Convolutional Neural Networks and Particle Physics
This project explores the use of convolutional neural networks for classifying the products of high-energy collisions produced in particle physics experiments like the Large Hadron Collider at CERN and was written in the scope of Seminar course requirements at the Faculty of Math and Physics at the University of Ljubljana.
You might be interested in…
- reading the PDF paper
- the accompanying slide show presentation (also available in Slovene)
- browsing the GitHub repo containing the project’s source files
About the project
Particle classification means identifying the results of a collision, often as simply as with a binary yes/no answer, e.g. “this collision produced a Higgs boson” or “this collision did not produce a Higgs boson”. Performing classification with a high degree of certainty is vital if, say, you are a research group interested in announcing the discovery of a new elementary particle.

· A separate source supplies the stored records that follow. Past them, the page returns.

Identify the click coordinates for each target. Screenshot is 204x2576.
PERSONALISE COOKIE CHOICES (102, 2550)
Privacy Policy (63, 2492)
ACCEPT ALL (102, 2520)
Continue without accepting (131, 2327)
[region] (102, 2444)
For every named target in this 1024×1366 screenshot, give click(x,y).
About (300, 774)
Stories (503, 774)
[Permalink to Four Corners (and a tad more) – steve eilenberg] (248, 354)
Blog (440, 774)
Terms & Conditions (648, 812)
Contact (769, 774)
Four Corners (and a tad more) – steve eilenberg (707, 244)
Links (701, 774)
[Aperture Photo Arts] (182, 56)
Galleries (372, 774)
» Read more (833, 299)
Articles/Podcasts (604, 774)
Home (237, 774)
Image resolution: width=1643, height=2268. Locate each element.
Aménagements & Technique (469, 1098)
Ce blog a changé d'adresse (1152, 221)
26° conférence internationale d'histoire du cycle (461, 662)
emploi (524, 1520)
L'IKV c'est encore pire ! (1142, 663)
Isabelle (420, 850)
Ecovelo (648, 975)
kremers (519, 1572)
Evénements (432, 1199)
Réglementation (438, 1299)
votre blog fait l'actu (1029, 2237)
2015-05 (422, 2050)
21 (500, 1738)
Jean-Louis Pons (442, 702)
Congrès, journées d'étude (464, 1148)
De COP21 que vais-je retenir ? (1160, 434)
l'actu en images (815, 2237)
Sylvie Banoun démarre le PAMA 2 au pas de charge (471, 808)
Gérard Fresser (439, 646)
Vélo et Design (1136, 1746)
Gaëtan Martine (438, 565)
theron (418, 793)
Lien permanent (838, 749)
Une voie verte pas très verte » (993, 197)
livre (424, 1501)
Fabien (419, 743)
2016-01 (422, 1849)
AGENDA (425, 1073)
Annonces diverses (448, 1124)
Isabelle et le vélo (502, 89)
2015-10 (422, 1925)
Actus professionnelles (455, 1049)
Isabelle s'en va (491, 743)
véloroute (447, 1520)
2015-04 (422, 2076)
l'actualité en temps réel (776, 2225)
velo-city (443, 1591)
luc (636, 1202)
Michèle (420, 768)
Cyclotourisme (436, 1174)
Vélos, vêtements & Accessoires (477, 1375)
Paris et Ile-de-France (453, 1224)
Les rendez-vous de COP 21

This project is distinguished by its focus on performing classification using as raw, low-level data as possible (i.e. the data produced directly by a particle detector’s trackers and calorimeters, without further processing). Classification techniques that produce results directly from low-level data are called “end-to-end” classifiers. End-to-end classifiers are interesting because:
- they eliminate complicated intermediate processing and particle flow reconstruction, and
- they provide a beautifully general, broadly applicable framework, since a wide range of classification problems share the same type of raw data. This means a scientist could use the same class of algorithms to solve a wide variety of problems.
And what about convolutional neural networks? Convolutional neural networks (CNNs) are a class of machine learning systems well-suited to processing image-like data. Raw detector data—the type used in end-to-end classification—takes the form of energy and position information distributed on a two- or three-dimensional spatial grid across the detector’s volume. This data is essentially a series of image-like snapshots of the energy and position left behind by particles as they fly through the particle detector. Since CNNs are well-suited to image-like data, they find an application in end-to-end particle classification.
Summary
The paper and presentations address the following questions in the progression given below:
- What is meant by particle classification?
- What are the physical quantities comprising low-level collision data, and what are the physical principles behind a modern particle detector’s measurement instruments? (We use the Compact Muon Solenoid at the LHC as a concrete example).
- What are fully-connected neural networks and how do they work? (As a foundation for understanding CNNs.)
- What are convolutional neural networks and how do they work? (At a level within the scope of a 20 page paper.)
- Show me a concrete example of CNN-based end-to-end classification! (We summarize the results of the 2020 paper End-to-End Physics Event Classification with CMS Open Data by M. Andrews, M. Paulini, S. Gleyzer, and B. Poczos in the Journal of Computing and Software for Big Science.)
About the Seminar course at FMF
Seminar is a required course for students in the final semester of the undergraduate physics program at the Faculty of Mathematics and Physics at the University of Ljubljana. In the scope of the course, students, under the guidance of a faculty mentor, write a short undergraduate thesis on a currently relevant physics topic and present the topic to their classmates and professors.
The project encompasses two parts:
- a written paper (which should be no more than about 25 pages)
- a 35 to 40-minute slide-show presentation to the student’s classmates, course coordinator, and mentor, followed by questions from the audience and a seminar-style discussion of the topic.
The project is intended primarily as an exercise in clear scientific writing and presentation, a training, in some sense, for giving presentations at scientific conferences. However, undergraduate students are neither expected nor encouraged to produce original research in the scope of the Seminar course, simply to clearly present their chosen topic at a level suitable (i.e. not too advanced) for a general final-year undergraduate audience.